The Bank of Jamaica has upgraded its post-Hurricane Melissa recovery outlook, now projecting full economic recovery within two to three years — faster than previously forecast — backed by record international reserves of US$6.8 billion and a resilient financial system, even as the current account takes a near-term hit.
Speaking at the BOJ's Quarterly Monetary Policy Report press conference on February 24, 2026, Governor Richard Byles announced that Jamaica's full economic recovery from Hurricane Melissa is now projected within two to three years — faster than the previous estimate of three to four years. The central bank cited quicker agricultural rebounds and faster restoration of electricity and telecommunications as the drivers of the improved outlook. The BOJ cut its benchmark policy rate by 25 basis points to 5.50 per cent, with headline inflation easing to 3.9 per cent in January 2026. GDP is expected to contract between 1% and 3% in FY2025/26 before rebounding to growth of 1% to 3% in FY2026/27.

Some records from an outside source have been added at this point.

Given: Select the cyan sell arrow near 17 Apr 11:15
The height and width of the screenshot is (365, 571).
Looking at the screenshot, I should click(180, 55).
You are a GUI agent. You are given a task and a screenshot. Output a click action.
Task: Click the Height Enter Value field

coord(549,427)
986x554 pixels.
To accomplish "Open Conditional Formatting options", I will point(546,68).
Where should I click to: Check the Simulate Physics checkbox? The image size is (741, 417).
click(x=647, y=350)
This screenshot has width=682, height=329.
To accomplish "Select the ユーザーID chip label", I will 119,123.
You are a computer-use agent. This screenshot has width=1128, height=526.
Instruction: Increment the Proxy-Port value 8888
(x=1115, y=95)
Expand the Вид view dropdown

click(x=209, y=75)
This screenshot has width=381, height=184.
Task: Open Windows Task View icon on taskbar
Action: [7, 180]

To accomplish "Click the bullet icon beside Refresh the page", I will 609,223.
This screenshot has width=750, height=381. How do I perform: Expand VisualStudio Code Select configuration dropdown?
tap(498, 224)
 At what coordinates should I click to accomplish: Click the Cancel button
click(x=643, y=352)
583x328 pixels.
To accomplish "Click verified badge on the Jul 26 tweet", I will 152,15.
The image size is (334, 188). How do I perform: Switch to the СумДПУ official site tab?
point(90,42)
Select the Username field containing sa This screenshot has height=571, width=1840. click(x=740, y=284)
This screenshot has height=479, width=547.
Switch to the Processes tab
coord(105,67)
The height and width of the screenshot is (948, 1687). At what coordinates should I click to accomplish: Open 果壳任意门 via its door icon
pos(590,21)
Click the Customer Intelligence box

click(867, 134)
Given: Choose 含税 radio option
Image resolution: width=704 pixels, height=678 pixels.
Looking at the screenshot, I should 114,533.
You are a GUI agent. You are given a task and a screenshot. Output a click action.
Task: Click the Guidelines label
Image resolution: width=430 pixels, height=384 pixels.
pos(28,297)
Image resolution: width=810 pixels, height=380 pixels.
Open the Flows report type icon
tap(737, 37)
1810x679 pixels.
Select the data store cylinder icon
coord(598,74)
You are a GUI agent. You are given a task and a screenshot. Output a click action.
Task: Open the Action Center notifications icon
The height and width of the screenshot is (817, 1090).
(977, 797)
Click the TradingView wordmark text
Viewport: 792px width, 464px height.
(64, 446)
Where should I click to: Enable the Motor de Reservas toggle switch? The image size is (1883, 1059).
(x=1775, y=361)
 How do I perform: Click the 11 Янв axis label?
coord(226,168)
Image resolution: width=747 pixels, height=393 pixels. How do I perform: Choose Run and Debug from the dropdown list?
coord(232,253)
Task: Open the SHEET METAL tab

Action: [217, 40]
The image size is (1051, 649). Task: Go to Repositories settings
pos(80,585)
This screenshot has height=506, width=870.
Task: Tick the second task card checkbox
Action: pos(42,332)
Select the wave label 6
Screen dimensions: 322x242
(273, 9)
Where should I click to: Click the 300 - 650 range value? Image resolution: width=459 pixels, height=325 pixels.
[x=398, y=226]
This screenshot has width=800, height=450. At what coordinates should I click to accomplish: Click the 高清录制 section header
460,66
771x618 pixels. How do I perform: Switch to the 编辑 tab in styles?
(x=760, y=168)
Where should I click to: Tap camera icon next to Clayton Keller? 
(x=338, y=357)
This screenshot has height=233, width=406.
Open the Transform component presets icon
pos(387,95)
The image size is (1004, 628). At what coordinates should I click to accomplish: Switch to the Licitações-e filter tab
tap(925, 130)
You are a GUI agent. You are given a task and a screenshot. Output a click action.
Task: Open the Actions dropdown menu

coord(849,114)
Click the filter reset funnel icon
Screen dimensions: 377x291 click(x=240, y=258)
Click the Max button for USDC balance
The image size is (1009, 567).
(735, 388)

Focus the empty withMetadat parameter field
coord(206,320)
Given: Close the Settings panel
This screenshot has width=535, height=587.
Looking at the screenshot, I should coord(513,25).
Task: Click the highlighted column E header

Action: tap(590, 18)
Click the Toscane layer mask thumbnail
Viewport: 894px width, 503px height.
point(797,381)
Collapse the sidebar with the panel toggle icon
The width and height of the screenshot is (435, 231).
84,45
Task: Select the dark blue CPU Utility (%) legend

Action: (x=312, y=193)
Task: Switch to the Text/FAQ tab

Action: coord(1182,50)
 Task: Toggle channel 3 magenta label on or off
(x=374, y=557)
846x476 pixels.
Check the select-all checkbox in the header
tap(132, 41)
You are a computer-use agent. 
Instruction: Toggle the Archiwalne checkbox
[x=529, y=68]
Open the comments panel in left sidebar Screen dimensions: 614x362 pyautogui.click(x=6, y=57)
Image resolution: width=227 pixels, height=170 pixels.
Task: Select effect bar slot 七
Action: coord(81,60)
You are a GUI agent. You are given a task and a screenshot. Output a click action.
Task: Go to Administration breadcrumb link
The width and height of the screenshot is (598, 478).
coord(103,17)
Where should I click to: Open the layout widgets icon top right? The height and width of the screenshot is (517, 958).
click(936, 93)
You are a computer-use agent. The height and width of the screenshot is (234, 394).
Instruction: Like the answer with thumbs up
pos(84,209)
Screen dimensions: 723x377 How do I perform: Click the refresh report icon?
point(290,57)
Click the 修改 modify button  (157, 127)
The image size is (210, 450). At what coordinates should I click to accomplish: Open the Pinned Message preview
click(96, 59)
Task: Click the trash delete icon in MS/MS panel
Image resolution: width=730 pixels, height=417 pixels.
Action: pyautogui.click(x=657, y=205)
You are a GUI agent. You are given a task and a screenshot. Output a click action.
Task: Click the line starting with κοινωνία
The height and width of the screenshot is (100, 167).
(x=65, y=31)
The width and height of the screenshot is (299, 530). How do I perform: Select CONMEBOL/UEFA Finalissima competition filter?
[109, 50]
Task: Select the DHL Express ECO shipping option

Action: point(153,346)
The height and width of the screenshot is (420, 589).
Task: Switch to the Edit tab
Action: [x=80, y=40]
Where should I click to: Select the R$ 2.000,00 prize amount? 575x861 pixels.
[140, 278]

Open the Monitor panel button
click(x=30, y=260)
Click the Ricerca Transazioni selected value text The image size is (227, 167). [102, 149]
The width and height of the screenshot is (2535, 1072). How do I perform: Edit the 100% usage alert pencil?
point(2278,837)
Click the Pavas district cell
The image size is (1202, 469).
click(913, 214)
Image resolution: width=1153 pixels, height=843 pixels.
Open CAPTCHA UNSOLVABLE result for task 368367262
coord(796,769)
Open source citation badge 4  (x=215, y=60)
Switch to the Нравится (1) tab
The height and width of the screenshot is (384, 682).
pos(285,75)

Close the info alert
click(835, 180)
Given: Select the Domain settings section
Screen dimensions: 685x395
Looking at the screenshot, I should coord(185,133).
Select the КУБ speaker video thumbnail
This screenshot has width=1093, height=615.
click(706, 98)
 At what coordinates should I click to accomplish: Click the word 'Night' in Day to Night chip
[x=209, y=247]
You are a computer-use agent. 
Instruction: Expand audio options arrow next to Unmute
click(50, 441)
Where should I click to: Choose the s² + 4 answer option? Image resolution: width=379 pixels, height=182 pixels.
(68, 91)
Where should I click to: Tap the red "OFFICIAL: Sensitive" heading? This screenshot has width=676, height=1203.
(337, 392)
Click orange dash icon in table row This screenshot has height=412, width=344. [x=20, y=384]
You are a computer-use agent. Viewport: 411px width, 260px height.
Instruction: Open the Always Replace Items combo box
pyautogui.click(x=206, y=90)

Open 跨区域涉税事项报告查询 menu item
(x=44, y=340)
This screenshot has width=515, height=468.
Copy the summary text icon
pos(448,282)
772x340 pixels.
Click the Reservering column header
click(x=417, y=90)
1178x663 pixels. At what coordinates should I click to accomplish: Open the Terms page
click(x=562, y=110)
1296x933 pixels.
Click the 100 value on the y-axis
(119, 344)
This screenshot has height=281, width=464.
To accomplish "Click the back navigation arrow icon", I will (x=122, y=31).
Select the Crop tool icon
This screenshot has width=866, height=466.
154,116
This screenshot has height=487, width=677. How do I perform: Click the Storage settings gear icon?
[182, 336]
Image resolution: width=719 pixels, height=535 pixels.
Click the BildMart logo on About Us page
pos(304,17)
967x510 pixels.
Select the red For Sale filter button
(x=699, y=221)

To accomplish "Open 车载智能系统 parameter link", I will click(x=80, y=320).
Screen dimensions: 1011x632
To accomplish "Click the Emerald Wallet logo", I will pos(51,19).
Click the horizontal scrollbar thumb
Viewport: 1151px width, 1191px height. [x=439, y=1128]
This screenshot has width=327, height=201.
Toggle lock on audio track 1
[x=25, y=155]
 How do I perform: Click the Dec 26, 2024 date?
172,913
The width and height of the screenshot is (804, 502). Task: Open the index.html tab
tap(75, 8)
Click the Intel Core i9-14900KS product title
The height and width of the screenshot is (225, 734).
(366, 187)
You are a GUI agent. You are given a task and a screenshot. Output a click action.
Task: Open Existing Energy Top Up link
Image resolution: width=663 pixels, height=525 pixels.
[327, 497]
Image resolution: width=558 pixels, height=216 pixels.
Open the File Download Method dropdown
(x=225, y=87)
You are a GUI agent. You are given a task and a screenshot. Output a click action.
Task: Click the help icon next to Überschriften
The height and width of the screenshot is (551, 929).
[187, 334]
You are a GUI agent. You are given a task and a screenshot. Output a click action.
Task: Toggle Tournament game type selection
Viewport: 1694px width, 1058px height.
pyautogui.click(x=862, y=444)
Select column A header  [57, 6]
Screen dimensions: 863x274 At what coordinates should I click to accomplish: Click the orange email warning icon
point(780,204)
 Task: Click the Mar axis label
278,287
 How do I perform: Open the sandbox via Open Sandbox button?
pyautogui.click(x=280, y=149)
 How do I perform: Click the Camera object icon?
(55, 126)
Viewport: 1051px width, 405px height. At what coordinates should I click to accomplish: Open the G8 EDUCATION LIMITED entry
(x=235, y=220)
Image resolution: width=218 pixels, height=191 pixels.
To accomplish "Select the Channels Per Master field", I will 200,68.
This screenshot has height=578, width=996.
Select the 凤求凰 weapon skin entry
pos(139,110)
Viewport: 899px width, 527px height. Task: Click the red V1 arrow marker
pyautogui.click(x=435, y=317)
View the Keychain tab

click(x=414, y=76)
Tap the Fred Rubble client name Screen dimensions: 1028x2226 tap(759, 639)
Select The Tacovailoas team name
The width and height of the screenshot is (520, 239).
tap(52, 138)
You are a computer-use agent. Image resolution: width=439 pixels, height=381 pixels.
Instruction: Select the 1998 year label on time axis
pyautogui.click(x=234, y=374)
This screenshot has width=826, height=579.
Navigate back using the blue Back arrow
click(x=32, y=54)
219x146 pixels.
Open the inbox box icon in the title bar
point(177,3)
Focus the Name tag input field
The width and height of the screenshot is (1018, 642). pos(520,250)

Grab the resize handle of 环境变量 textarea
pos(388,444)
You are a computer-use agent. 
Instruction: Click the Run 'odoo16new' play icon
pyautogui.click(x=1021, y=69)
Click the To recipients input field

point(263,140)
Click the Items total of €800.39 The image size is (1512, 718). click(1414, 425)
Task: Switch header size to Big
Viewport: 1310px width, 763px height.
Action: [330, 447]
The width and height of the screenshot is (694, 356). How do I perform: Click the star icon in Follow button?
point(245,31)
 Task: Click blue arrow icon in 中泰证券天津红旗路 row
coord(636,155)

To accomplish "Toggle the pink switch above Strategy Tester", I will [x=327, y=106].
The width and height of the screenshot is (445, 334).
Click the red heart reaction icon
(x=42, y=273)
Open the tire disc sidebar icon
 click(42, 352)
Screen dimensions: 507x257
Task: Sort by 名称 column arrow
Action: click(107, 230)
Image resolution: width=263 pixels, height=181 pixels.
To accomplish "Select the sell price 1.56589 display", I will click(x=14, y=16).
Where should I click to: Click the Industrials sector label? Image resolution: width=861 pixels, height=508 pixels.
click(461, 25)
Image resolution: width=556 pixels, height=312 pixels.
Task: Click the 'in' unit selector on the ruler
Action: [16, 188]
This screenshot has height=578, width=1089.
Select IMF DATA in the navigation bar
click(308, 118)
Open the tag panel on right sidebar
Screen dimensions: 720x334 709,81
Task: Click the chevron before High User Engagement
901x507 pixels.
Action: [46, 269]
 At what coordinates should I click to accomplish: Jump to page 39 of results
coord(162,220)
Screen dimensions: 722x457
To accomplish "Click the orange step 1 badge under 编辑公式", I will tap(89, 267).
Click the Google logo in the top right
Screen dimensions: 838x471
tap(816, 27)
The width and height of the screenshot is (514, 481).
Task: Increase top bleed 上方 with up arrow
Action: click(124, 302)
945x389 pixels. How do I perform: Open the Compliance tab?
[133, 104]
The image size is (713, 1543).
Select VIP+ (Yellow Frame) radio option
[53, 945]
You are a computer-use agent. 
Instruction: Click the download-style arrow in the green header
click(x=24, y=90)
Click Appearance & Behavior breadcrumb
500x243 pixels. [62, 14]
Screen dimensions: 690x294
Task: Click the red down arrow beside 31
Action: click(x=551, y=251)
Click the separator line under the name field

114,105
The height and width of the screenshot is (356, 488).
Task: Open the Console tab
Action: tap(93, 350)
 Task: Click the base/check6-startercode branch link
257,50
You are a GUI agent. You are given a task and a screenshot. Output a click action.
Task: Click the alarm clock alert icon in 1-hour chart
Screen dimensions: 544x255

The BOJ's revised outlook signals that Jamaica's economic fundamentals have held firmer than feared in Melissa's immediate aftermath. Record reserves of US$6.8 billion — at 155.8% of the adequacy benchmark — provide a critical buffer as the current account deteriorates. However, the near-term picture remains challenging: tourism disruptions and surging reconstruction imports will widen the external deficit, even as remittances and insurance payouts offer partial relief. The BOJ's rate cut to 5.50% is designed to ease borrowing costs, but its transmission to households and businesses in storm-affected areas will not be swift.
"Jamaica's gross international reserves reached a historic high of US$6.8 billion as of February 19, 2026, representing approximately 155.8% of the measure considered adequate — providing a critical buffer as the economy rebuilds from Hurricane Melissa."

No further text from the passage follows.